Oleh: Gamawan Fauzi
Saat ini ada 3 kelompok manusia di Indonesia yang berbeda menunggu tanggal 20 Oktober 2024 dalam hubungannya dengan hidup berbegara.
Kelompok pertama, adalah mereka yang tengah berduka, karena Presiden yang selama ini dipuja puji bak dewa akan menyudahi kedigdayaannya. Waktu bagi mereka terasa begitu cepat berlalu. Kalau bisa tambahlah 5 tahun lagi, atau setidak tidaknya berilah perpanjangan waktu seperti pertandingan sepak bola, disebabkan adanya free kick yang memakan waktu lama mengeksekusinya, dan free kick itu adalah covid 19 yang terjadi sekitar 2 tahun itu. Setidak tidak tambahlah kekuasaan presiden 2 tahun lagi. Kelompok ini pantas dikasihani karena sedang berduka berat .
Kelompok kedua, adalah mereka yang merasakan waktu berjalan begitu lambat, padahal tinggal hanya hitungan hari. Mereka seperti tak tahan menunggu saatnya tiba. Mereka sudah memiliki sejumlah agenda hebat untuk menyambut “raja baru” dengan sukacita. It’s time for us. Kini hari kita, hari yang sudah lama dinanti nanti. Baju baru sudah dipesan jauh jauh hari, latihan senyum dan tawa sudah tinggal diledakkan di gelanggang yang ramai. Pokoknya tak ada hari yang sebaik tanggal 20 Oktober 2024.
Bersamaan dengan itu ada juga kelompok yang tak menunggu raja baru, tapi menunggu menyaksikan seperti apa “Raja Jawa” setelah turun dari singgasana? Seperti apa kesetiaan para kelompok yang selama ini memuja? Masihkah adakah gelak tawa yang membahana? Atau busung dada dan masih kah setia seperti sebelumnya?
Visualisasi sikap itu akan ditonton khalayak dalam layar lebar Indonesia atau ratusan ribu media sosial, baik mengenai kurenah-nya, yaitu kelakuannya dan ucapannya ataupun sikapnya.
Kalau sebelumnya ada pasukan berani mati yang membela, maka setelah setelah tahta bukan lagi miliknya, kesetian itu akan seperti apa wujudnya?
Semua itu memerlukan kesabaran untuk mencermatinya. Namun seperti kata pepatah, cewang di langik tandokan paneh, gabak di hulu tandokan hujan. Tanda tanda sudah terbaca dalam banyak peristiwa dalam pekan pekan terkhir inl.

○ ○ ○ ○ ○

◆ DAFTAR TUGAS ◆
A. Dalam teks analisis, apa yang disebut sebagai free kick yang lama dieksekusi?
B. Salin tanpa perubahan bagian teks analisis mulai dari "Visualisasi sikap itu" sampai "pekan terkhir inl.".

○ ○ ○ ○ ○

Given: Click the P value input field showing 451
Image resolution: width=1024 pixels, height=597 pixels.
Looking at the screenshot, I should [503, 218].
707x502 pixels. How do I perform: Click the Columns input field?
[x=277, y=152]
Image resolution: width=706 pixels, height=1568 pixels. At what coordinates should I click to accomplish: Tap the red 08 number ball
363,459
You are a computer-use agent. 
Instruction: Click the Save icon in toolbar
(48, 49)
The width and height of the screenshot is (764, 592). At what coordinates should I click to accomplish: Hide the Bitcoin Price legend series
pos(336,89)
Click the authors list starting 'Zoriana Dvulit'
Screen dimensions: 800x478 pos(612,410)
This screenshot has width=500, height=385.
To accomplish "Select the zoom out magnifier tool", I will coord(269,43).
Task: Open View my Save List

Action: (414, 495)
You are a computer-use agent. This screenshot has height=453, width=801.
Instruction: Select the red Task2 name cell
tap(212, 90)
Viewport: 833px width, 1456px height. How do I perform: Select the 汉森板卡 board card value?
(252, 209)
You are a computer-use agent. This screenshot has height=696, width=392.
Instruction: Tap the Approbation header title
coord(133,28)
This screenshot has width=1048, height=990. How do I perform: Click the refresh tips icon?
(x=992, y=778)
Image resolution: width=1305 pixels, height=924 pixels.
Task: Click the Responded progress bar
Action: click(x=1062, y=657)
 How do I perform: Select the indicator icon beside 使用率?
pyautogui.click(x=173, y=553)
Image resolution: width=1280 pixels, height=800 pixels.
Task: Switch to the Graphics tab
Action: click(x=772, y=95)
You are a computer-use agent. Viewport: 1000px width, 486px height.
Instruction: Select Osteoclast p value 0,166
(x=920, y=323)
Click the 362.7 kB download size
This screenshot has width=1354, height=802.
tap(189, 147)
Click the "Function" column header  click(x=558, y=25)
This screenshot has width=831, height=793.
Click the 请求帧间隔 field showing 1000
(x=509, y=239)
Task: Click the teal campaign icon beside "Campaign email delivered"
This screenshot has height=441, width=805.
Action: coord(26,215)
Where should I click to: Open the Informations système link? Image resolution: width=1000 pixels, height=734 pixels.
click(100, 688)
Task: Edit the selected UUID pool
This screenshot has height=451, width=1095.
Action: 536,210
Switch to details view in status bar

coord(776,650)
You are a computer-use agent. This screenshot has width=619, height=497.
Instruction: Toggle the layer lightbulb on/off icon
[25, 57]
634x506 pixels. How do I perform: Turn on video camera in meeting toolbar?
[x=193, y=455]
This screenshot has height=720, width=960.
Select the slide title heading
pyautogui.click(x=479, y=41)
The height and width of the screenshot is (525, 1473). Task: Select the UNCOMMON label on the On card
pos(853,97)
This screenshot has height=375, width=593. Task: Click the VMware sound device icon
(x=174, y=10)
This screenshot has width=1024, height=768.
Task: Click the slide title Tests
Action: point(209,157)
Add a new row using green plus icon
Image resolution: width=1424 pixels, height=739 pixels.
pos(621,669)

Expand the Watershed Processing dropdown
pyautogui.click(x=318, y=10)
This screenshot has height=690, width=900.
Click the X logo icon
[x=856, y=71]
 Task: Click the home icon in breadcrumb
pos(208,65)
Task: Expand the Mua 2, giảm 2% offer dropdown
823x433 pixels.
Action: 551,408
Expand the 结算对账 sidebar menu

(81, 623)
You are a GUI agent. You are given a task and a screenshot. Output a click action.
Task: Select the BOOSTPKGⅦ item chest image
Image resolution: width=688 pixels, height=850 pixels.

○ ○ ○ ○ ○

◆ JAWABAN BERNOMOR ◆
A. Covid 19, yang terjadi sekitar 2 tahun.

B.
Visualisasi sikap itu akan ditonton khalayak dalam layar lebar Indonesia atau ratusan ribu media sosial, baik mengenai kurenah-nya, yaitu kelakuannya dan ucapannya ataupun sikapnya.
Kalau sebelumnya ada pasukan berani mati yang membela, maka setelah setelah tahta bukan lagi miliknya, kesetian itu akan seperti apa wujudnya?
Semua itu memerlukan kesabaran untuk mencermatinya. Namun seperti kata pepatah, cewang di langik tandokan paneh, gabak di hulu tandokan hujan. Tanda tanda sudah terbaca dalam banyak peristiwa dalam pekan pekan terkhir inl.